In The Number Ones, I’m reviewing every single #1 single in the history of the Billboard Hot 100, starting with the chart’s beginning, in 1958, and working my way up into the present.
When Carole King and Gerry Goffin — the married-couple songwriters who cranked out so much solid-gold pop music in the early ’60s — wrote “The Loco-Motion,” they had the idea that Dee Dee Sharp, who’d already had a dance-craze hit with “Mashed Potato Time,” might sing it. But Sharp passed, so they ended up recording a version of the song with Eva Boyd, their 17-year-old babysitter, singing it. (Goffin and King were young themselves; King was only two years older than Boyd.) The song made Boyd (briefly) famous, but it didn’t make her rich.
Boyd never scored another hit after “The Loco-Motion,” and she didn’t stay in show business much longer. A few years after the song hit, Boyd, who’d been born in North Carolina, moved back there with her own kids, working shitty low-pay jobs. According to some stories, she only made $50 per week as a singer under contract. (She’d made $35 per week as a babysitter.) She didn’t make any royalties on “The Loco-Motion.” She eventually returned to performing after Kylie Minogue took a cover of “The Loco-Motion” to #3 in 1987. (Another cover of the same song, from Grand Funk Railroad, also hit #1 in 1974.) Boyd died of cervical cancer in 2003, when she was 59, and her whole life story plays as a testament to how fucked-up the music business can be.

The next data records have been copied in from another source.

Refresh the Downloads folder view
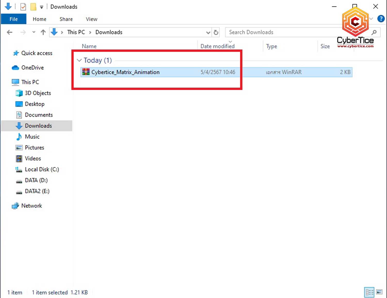Viewport: 387px width, 298px height. (216, 32)
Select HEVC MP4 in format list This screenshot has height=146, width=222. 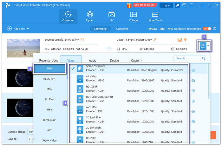pyautogui.click(x=49, y=79)
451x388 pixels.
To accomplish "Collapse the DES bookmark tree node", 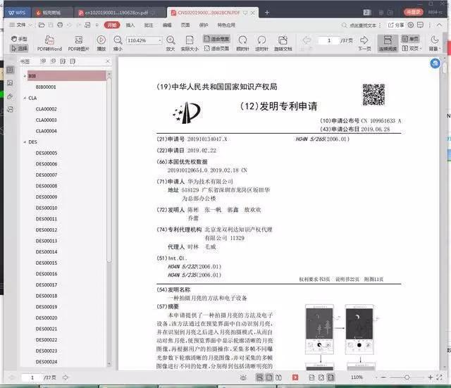I will click(25, 142).
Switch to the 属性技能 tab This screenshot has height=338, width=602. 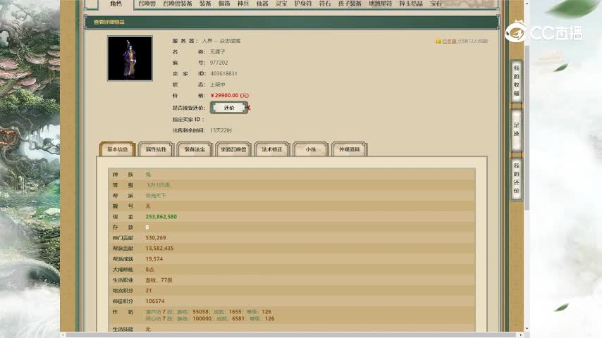tap(156, 149)
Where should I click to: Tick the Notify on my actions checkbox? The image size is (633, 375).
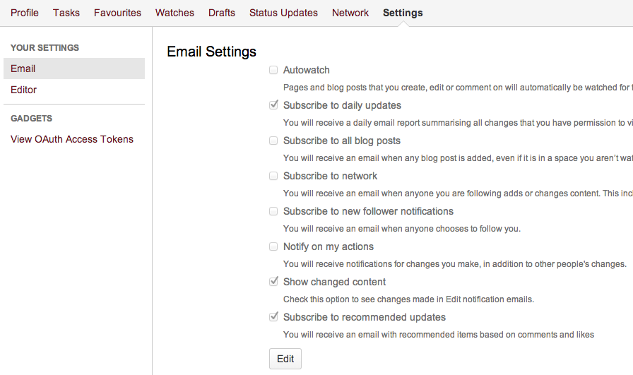[x=273, y=246]
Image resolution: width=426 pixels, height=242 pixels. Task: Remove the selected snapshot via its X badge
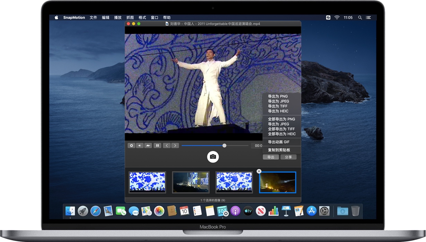[x=259, y=171]
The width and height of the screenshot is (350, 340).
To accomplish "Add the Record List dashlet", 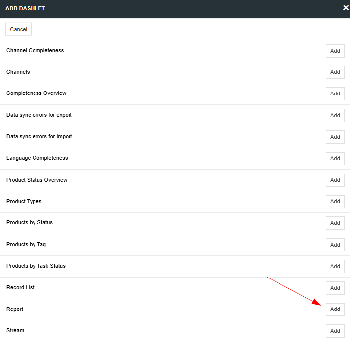I will [335, 288].
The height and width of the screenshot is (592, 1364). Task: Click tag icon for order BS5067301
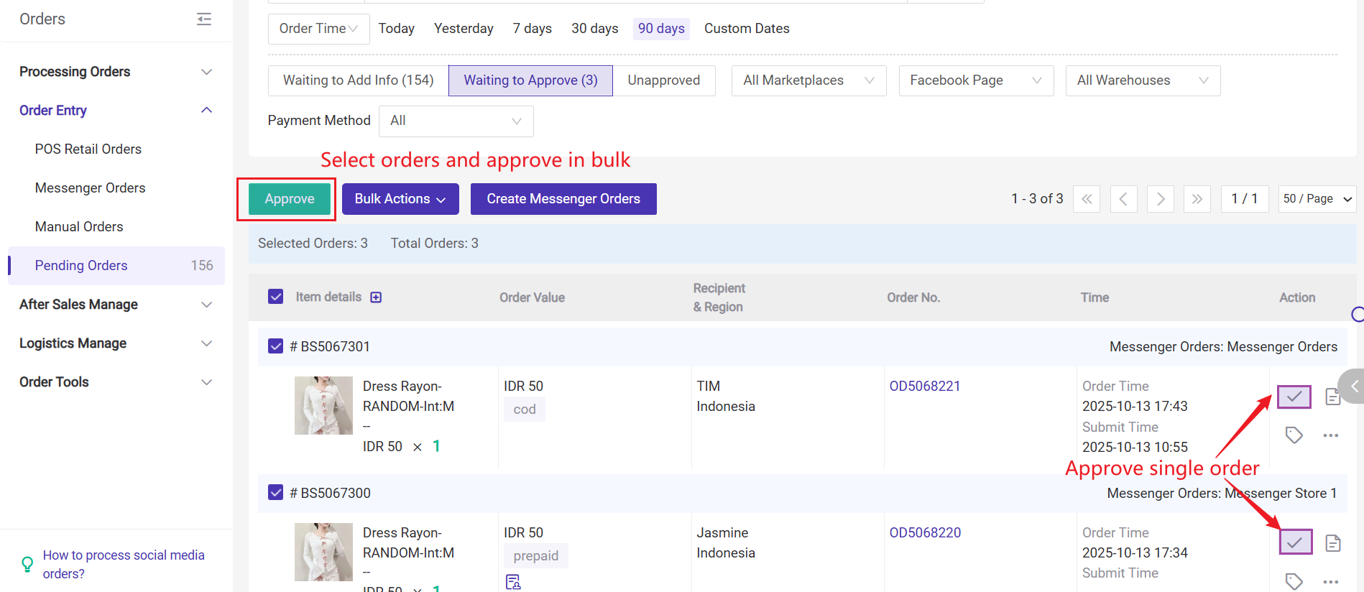click(x=1294, y=435)
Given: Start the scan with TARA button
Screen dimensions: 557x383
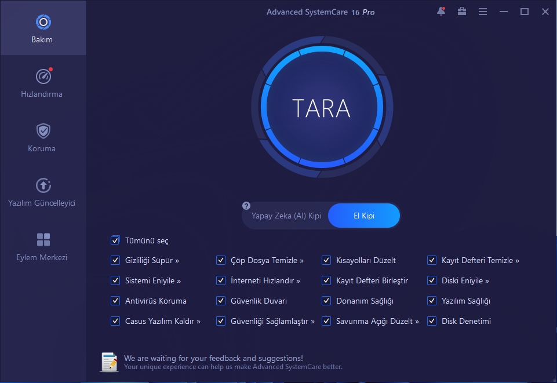Looking at the screenshot, I should point(321,108).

It didn’t have to be that way. “The Loco-Motion” proves that Boyd was a perfectly delightful pop singer. The song itself is simple to the point of deep silliness. It’s a dance-craze song that was written without an actual dance in mind. (When the song hit, Boyd had to invent a dance to go with it. The dance itself didn’t stick. I lived with my family in London in 1988, when the Kylie Minogue version got played at every summer-camp dance, and all the kids just formed conga lines when it came on.) The lyrics are all Boyd reassuring us, again and again, how easy the dance is: “My little baby sister can do it with me / It’s easier than doing your ABCs… There’s never been a dance that’s so easy to do / It even makes you happy when you’re feeling blue.”
The arrangement is pure early-’60s girl-group breeziness, with handclaps and backing-vocal waaah-oohs and a honking saxophone solo. And Boyd sings it so breezily and conversationally that she makes it sound perfectly natural. It’s refreshingly unpolished; she sounds less like a studio-created pop singer than like a friend urging you onto the dancefloor. If she’d been a studio-created pop star, maybe she would’ve gotten a better contract. But then she probably wouldn’t have hit with that song, either.